*TASK TO CARRY OUT*
Please tally the lines in the records that include the word "Chrome" and answer with the bare number.

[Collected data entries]
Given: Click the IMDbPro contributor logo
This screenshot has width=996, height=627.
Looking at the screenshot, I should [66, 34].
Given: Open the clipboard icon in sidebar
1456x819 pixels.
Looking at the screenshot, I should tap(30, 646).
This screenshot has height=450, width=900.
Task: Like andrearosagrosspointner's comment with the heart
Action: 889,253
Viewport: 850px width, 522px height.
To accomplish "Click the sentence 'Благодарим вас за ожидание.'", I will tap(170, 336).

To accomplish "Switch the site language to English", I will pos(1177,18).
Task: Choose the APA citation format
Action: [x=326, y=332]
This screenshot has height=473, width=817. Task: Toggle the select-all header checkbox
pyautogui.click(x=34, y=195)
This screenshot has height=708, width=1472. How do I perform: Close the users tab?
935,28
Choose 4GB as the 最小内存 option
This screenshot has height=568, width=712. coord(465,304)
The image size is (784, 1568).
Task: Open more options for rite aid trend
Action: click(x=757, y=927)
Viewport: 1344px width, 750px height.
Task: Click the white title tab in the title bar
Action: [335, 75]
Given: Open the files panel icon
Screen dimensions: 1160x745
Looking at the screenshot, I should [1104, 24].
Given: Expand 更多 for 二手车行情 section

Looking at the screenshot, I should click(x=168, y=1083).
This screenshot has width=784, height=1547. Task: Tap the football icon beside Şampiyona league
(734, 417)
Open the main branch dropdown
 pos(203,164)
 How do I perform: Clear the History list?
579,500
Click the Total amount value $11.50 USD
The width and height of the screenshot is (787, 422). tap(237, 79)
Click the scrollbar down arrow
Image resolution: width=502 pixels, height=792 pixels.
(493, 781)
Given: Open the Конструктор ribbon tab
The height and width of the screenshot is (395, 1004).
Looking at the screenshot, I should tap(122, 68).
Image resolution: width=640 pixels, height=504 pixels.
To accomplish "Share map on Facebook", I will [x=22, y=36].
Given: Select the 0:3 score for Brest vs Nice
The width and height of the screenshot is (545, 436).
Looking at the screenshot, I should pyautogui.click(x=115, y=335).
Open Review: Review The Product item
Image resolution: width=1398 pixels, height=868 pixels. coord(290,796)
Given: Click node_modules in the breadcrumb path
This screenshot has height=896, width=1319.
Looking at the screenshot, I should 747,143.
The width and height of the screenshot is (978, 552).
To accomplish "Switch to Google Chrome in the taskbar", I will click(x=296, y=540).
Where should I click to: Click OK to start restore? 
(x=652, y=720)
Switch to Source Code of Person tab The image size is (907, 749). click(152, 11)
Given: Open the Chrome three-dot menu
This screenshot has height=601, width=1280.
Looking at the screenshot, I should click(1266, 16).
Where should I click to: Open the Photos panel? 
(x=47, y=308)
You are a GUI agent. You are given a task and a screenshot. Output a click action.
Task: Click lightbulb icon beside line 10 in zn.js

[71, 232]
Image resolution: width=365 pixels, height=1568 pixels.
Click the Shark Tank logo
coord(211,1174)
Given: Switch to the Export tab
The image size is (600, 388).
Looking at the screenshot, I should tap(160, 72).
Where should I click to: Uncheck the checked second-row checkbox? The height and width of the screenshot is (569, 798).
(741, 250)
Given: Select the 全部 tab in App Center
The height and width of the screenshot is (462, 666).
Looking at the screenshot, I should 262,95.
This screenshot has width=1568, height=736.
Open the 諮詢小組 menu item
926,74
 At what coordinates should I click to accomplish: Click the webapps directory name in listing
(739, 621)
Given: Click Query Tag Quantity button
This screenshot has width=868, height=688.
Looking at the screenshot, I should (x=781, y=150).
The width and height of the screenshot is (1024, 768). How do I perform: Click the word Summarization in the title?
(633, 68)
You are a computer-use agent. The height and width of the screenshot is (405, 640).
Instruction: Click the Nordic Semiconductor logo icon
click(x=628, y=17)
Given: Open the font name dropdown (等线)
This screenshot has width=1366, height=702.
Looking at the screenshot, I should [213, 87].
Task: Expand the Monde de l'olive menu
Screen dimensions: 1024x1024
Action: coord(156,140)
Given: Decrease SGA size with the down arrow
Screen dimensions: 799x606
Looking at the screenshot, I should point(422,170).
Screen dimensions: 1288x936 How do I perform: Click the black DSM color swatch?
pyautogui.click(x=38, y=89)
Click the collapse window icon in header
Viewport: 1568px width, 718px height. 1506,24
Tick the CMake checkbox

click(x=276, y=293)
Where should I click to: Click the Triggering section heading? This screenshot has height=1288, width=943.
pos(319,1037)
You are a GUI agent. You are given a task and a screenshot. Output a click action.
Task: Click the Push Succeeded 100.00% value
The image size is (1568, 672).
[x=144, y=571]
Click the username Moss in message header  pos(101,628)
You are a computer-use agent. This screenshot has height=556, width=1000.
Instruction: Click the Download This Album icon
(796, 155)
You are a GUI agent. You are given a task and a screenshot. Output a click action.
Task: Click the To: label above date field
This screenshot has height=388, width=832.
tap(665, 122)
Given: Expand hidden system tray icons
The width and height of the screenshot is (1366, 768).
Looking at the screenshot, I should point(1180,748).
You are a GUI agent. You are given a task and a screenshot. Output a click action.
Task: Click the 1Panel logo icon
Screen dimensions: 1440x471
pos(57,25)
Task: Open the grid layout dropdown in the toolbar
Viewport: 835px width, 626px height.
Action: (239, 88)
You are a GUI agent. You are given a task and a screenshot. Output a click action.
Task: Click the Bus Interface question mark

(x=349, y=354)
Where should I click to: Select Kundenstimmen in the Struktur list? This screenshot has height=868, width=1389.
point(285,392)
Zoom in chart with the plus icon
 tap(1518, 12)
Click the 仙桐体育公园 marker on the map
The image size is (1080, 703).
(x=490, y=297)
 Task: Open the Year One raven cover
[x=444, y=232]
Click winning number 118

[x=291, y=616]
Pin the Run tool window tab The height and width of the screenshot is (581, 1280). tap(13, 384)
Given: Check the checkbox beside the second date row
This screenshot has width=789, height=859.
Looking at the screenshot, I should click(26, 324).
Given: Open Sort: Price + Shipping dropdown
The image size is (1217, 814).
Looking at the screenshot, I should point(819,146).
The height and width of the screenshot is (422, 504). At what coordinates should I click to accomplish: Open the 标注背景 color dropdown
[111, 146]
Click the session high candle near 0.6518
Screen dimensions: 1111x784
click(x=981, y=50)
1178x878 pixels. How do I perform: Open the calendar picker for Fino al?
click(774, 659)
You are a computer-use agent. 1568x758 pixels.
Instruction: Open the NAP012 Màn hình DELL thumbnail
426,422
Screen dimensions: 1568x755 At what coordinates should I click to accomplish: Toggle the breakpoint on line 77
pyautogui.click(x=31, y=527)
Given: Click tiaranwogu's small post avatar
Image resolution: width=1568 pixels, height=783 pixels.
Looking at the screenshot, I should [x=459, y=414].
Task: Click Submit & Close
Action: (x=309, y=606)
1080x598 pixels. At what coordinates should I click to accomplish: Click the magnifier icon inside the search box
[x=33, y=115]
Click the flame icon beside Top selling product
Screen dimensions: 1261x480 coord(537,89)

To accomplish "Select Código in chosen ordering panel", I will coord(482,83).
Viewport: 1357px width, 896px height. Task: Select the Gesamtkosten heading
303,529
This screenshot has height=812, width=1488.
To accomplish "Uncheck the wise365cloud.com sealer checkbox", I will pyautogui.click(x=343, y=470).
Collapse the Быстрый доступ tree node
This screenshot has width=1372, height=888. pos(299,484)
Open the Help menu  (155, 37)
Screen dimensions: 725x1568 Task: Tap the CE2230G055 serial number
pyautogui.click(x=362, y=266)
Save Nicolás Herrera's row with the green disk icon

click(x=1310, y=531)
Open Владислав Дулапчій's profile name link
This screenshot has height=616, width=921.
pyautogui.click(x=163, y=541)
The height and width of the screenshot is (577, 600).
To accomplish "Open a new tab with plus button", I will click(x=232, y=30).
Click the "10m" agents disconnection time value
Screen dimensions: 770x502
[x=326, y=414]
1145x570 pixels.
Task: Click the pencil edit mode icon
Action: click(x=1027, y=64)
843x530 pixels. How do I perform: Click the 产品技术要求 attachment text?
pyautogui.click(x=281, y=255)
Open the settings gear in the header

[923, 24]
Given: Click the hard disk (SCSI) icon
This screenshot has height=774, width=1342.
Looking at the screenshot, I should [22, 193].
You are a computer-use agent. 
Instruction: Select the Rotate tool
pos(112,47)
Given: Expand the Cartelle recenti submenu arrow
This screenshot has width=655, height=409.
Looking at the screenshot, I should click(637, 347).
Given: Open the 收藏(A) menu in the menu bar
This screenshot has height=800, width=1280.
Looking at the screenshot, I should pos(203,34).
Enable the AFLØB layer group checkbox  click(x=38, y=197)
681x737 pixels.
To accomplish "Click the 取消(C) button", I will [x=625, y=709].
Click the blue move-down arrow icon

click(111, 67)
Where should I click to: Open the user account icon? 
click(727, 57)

*WORKED SOLUTION*
2